Question

Why is the value of ‘g’ minimum at the equator?

Answer 1

Hint: The formula for acceleration due to gravity, that is, ‘g’ is given by: $g=\dfrac{GM}{{{R}^{2}}}$. Here, we can see that the acceleration due to gravity is affected by three different entities. “G” is the universal gravitational constant which is a constant. “M” is the mass of the Earth and “R” is the radius of the Earth. We shall see what are the factors that change at the equator of the Earth, so that the value of ‘g’ gets minimized.

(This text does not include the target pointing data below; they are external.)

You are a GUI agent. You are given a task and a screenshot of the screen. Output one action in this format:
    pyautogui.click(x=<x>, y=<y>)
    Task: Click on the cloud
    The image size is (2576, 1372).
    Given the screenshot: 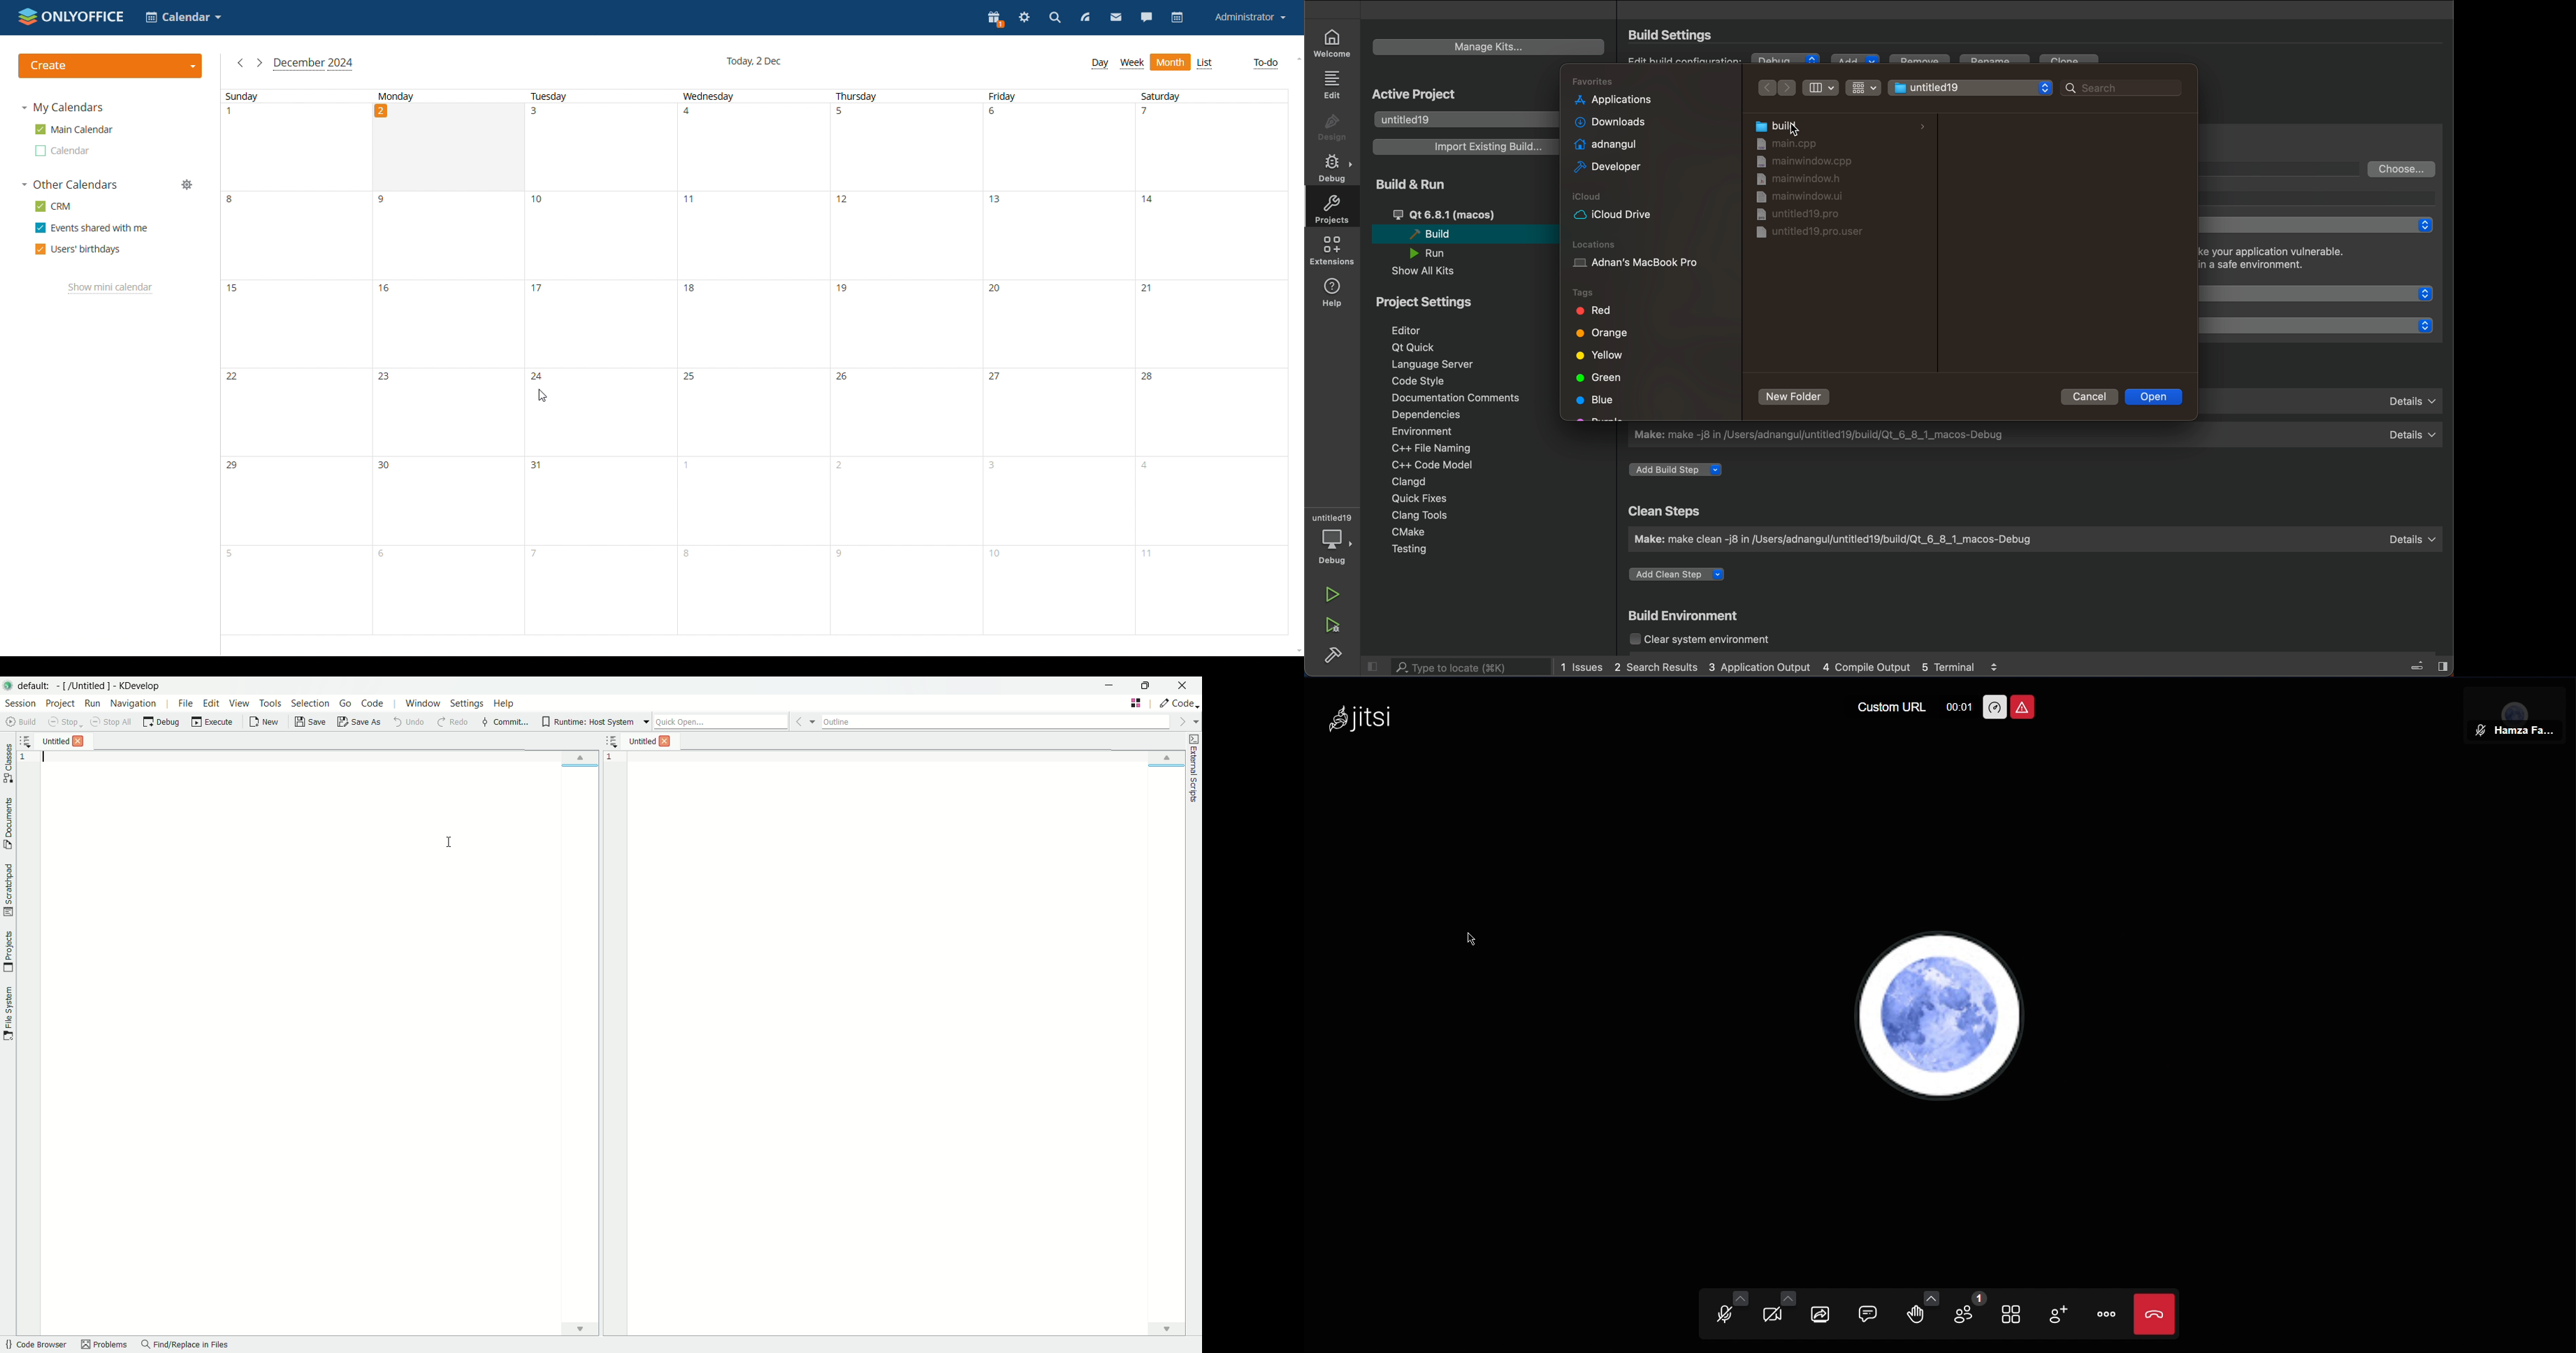 What is the action you would take?
    pyautogui.click(x=1650, y=207)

Complete step by step answer:
We know that, while solving problems or when talking in general, we assume the Earth to be a perfect sphere. Well, this assumption leads us to believe that ‘g’ is constant everywhere on Earth.
In reality, Earth is not a perfect sphere, but somewhat elliptical. This distortion on Earth causes the variation in gravitational acceleration at all places on Earth but the mass remains constant as it is independent of the shape. This could be understood as follows:
The Earth is bulged about its diameter, that is it is somewhat like the figure shown below:

Here, we can see that the largest possible radius of Earth is equal to ‘${{r}_{e}}$’, that is, radius measured along the equator of Earth. This means that our expression for acceleration due to gravity is the least at the equator. Mathematically, this could be written as:
$\Rightarrow {{\left. \left( \dfrac{GM}{{{R}^{2}}} \right) \right|}_{\min }}=\left( \dfrac{GM}{{{r}_{e}}^{2}} \right)$

Hence, the value of ‘g’ minimum at the equator because the radius is maximum at the equator.

Note: Since the Earth is elliptical in shape, we see that its radius is minimum at the poles. Thus, we can say that poles are the places on Earth where maximum gravitational force is experienced whereas, all the places along the line of the equator experience minimum gravitational acceleration.